# [Excerpted passage]
________________
11. Issuance of Shares. At or within a reasonable period of time following execution
of this Agreement, the Company will issue, in book entry form, the Shares representing the
Restricted Stock.
As soon as administratively practicable following the date on which the Shares of Restricted
Stock are earned and the Period of Restriction lapses, the Company will issue to the Participant or
his Beneficiary the number of Shares of Restricted Stock specified in Exhibit A, less any
withholdings required by Section 9 of this Agreement. In the event of the Participant’s death
before the Shares are issued, such stock certificate will be issued to the Participant’s
Beneficiary or estate in accordance with Section 14.7 of the Plan.
Notwithstanding the foregoing provisions of this Section 11, the Company will not be required
to issue or deliver any certificates for Shares prior to (i) completing any registration or other
qualification of the Shares, which the Company deems necessary or advisable under any federal or
state law or under the rulings or regulations of the Securities and Exchange Commission or any
other governmental regulatory body; and (ii) obtaining any approval or other clearance from any
federal or state governmental agency or body, which the Company determines to be necessary or
advisable. The Company has no obligation to obtain the fulfillment of the conditions specified in
the preceding sentence. As a further condition to the issuance of certificates for Shares, the
Company may require the making of any representation or warranty which the Company deems necessary
or advisable under any applicable law or regulation.
________________
# [Requirement]
According to the share issuance clause, in what form does the Company issue the Shares representing the Restricted Stock?
________________
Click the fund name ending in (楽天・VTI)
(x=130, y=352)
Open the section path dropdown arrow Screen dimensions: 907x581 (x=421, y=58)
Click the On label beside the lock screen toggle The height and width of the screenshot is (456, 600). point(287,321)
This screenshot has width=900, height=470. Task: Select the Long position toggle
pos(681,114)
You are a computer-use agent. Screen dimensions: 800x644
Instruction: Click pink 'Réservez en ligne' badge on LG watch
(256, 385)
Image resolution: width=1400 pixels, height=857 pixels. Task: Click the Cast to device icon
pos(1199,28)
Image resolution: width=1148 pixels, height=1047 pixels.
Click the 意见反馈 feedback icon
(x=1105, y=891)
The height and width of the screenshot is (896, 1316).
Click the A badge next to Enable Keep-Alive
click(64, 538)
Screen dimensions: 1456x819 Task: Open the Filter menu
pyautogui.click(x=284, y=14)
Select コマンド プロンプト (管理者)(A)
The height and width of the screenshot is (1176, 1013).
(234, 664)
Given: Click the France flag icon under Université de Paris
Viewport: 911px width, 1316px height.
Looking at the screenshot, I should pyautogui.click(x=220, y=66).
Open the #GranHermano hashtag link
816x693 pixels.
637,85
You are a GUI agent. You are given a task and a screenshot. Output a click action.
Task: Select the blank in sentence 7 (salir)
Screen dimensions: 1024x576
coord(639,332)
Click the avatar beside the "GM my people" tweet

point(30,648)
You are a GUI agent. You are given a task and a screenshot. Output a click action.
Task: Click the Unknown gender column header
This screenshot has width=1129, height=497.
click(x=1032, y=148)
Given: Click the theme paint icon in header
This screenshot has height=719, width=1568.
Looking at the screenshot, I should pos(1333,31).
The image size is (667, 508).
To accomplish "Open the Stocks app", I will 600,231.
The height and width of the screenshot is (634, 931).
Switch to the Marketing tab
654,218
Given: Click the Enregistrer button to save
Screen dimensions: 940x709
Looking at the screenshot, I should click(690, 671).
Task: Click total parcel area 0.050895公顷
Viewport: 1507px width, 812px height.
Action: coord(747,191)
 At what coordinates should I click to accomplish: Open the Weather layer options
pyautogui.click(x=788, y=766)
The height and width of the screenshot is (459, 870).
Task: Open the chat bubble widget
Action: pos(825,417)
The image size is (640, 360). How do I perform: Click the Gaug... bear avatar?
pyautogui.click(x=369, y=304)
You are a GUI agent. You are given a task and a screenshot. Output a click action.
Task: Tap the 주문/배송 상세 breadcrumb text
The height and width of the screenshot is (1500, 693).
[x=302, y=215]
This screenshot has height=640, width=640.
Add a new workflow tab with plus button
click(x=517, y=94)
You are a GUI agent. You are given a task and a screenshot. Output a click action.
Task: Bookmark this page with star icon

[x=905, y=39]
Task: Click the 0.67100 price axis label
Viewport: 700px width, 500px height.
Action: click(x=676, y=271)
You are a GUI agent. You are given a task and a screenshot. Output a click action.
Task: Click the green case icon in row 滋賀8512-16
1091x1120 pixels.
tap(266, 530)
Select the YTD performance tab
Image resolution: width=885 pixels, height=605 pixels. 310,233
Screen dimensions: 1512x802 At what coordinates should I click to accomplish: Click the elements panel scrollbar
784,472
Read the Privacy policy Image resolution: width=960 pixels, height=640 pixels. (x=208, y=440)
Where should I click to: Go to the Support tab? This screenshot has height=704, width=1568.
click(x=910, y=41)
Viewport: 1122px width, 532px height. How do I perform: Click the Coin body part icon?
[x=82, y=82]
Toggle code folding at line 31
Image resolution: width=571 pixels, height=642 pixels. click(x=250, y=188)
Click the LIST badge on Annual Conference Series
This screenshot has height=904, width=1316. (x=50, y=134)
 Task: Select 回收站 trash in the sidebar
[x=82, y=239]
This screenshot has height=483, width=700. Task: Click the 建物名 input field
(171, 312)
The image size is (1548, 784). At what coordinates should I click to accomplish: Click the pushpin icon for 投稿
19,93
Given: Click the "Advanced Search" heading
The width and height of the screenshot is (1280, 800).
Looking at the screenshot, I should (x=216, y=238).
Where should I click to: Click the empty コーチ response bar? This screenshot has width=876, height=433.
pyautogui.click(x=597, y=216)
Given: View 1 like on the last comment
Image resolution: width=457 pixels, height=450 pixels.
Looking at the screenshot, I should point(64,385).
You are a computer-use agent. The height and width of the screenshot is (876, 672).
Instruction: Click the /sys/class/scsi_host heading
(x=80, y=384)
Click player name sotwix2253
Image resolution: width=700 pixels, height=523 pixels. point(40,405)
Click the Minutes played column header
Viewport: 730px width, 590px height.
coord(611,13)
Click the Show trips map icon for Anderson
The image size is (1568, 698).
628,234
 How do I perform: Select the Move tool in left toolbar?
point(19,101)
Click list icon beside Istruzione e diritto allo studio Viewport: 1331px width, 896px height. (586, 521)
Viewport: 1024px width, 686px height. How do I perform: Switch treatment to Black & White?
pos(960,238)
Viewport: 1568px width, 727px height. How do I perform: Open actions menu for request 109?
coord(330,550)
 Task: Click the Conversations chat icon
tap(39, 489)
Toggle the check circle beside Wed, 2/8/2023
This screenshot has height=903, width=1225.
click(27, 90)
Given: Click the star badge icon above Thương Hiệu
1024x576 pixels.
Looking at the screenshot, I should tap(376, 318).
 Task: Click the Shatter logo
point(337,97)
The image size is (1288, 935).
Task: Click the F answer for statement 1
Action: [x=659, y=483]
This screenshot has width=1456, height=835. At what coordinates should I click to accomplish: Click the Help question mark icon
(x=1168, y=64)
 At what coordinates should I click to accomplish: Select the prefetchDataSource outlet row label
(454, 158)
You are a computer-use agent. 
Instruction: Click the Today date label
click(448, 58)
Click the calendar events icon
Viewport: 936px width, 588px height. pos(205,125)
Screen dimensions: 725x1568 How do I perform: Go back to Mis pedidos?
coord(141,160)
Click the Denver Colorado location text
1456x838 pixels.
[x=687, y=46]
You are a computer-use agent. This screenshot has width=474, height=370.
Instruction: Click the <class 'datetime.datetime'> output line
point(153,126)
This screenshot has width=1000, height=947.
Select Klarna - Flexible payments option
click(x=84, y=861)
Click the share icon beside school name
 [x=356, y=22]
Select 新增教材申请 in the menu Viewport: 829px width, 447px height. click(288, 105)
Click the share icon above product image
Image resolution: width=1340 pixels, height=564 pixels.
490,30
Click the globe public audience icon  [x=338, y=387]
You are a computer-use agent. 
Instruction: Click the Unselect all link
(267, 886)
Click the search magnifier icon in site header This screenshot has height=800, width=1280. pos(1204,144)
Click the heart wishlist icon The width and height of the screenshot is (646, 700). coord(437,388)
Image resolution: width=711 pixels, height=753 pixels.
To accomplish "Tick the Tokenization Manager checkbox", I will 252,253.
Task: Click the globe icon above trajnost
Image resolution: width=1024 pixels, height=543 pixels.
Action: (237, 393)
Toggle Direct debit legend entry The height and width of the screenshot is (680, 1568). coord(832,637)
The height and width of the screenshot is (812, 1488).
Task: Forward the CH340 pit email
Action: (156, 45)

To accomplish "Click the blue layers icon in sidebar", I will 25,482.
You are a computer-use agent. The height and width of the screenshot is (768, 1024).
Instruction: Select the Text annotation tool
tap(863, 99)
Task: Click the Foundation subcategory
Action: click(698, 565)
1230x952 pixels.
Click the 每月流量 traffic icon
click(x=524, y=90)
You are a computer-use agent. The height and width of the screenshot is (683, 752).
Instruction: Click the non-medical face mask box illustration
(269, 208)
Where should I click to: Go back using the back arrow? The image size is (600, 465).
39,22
________________
# [Written answer]
In book entry form.